Records to use:
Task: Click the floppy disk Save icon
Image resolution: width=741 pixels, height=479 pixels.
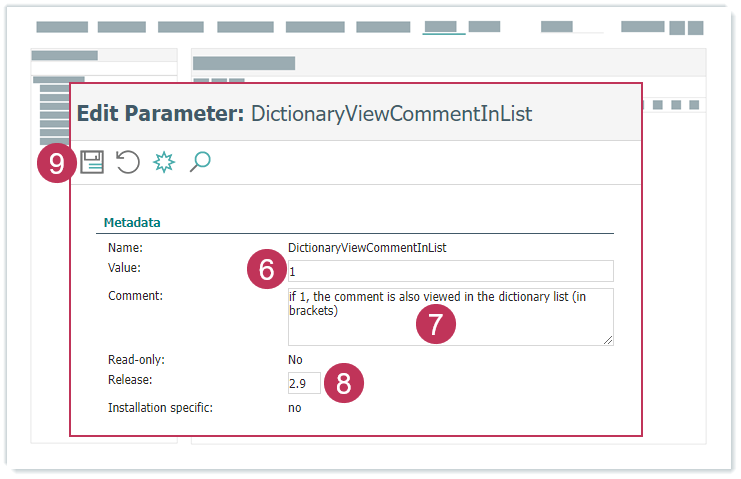Action: tap(92, 162)
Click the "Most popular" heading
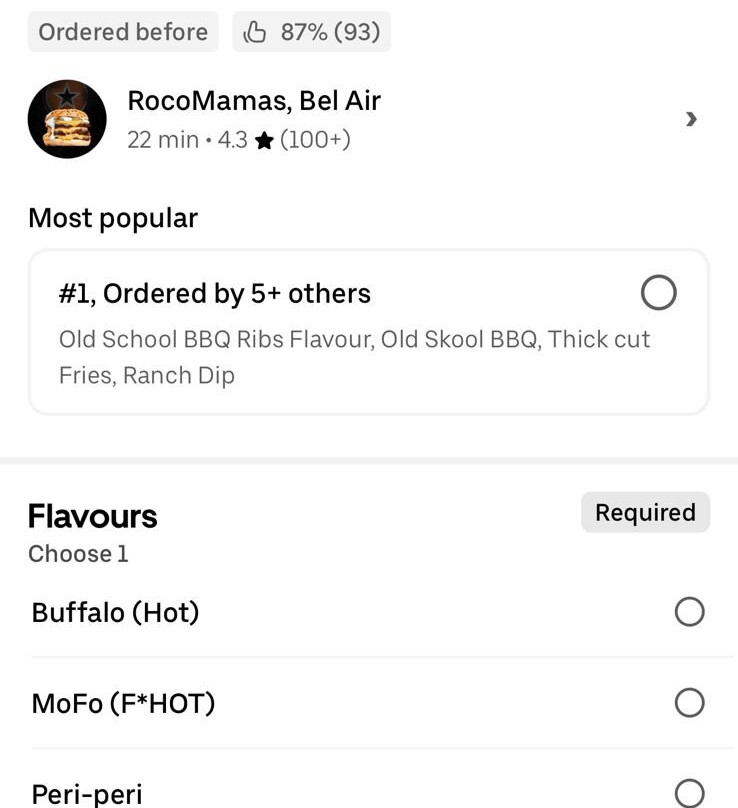 point(113,218)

Exercise objective: Leave every picture out and retype exactly the lines of the records above from the one holding "Image resolution: width=741" through the last, both ends included and nothing besides.

Answer area:
Image resolution: width=741 pixels, height=479 pixels.
Action: tap(92, 162)
Click the "Most popular" heading
 point(113,218)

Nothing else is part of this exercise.